[start of SOURCE TEXT]

This lesson is being piloted (Beta version)

A glimpse on advanced topics

Overview

Teaching: 15 min
Exercises: 5 min
Questions
  • Can I publish workflow results on EOS?

  • Can I use Kerberos to access restricted resources?

  • Can I use CVMFS software repositories?

  • Can I dispatch heavy computations to HTCondor?

  • Can I dispatch heavy computations to Slurm?

  • Can I open Jupyter notebooks on my REANA workspace?

  • Can I connect my GitLab repositories with REANA?

Objectives
  • Learn about advanced possibilities of REANA platform

  • Learn how to use Kerberos secrets to access restricted resources

  • Learn how to interact with remote storage solutions (EOS)

  • Learn how to interact with remote compute backends (HTCondor, Slurm)

  • Learn how to interact with remote code repositories (CVMFS, GitLab)

  • Learn how to open interactive sessions (Jupyter notebooks)

Overview

We now know how to write serial and parallel workflows.

What do we need more in order to use the system for real life physics analyses?

Let’s scratch the surface of some more advanced topics:

Publishing workflow results on EOS

REANA uses shared filesystem for storing results of your running workflows. They may be garbage-collected after a certain period of time. You can use the reana-client download command to download the results of your workflows, as we have seen in Episode 2. Is there a more automatic way?

One possibility is to add a final step to your workflow that would publish the results of interest in outside filesystem. For example, how can you publish all resulting plots in your personal EOS folder?

First, you have to let the REANA platform know your Kerberos keytab so that writing to EOS would be authorised.

[end of SOURCE TEXT]
[start of SUPPLIED INFORMATION]

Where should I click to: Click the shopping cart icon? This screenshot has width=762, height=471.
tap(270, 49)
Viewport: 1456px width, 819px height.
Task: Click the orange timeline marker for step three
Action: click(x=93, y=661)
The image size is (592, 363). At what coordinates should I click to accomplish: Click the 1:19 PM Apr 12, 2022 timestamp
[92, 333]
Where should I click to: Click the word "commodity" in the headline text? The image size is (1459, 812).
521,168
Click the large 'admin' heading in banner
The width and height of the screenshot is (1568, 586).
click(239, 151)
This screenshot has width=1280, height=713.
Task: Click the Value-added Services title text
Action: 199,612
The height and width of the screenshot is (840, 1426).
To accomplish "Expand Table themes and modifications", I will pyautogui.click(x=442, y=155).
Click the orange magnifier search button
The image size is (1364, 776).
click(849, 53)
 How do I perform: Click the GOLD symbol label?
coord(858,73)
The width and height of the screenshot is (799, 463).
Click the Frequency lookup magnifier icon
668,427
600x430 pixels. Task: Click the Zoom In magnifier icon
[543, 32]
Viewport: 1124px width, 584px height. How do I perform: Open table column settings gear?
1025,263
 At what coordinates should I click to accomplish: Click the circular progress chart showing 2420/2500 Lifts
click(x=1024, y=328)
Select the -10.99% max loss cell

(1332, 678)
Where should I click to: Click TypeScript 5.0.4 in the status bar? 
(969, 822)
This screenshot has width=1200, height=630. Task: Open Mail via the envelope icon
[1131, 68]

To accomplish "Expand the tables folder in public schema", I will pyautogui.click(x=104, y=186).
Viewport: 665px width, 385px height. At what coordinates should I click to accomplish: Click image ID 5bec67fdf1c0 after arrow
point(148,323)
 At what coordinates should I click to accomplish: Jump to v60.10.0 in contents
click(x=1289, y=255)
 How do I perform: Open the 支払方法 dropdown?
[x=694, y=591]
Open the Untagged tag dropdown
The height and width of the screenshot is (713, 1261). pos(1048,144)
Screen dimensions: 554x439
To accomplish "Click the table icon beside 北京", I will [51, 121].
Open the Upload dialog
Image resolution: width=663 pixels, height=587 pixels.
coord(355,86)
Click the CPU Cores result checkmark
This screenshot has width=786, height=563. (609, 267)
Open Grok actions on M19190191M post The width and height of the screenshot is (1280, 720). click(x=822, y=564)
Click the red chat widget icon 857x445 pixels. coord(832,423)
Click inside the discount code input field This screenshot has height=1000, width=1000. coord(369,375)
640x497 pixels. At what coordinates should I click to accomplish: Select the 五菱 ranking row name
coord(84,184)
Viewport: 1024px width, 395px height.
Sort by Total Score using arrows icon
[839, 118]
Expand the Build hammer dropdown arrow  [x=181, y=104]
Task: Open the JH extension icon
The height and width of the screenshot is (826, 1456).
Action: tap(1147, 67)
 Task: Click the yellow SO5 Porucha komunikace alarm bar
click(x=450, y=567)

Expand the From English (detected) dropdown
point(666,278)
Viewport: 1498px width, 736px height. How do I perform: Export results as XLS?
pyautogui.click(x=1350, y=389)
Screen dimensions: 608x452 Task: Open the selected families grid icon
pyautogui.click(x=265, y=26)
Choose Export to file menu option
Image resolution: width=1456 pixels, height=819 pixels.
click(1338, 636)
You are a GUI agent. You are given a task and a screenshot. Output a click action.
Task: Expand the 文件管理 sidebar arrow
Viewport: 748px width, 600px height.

[end of SUPPLIED INFORMATION]

▶ [WHAT YOU WILL DO] Transcribe the passage of the REANA lesson that opens with the words "Teaching: 15 min" and closes with "CVMFS software repositories?".

▶ [TASK RESULT]
Teaching: 15 min
Exercises: 5 min
Questions
  • Can I publish workflow results on EOS?

  • Can I use Kerberos to access restricted resources?

  • Can I use CVMFS software repositories?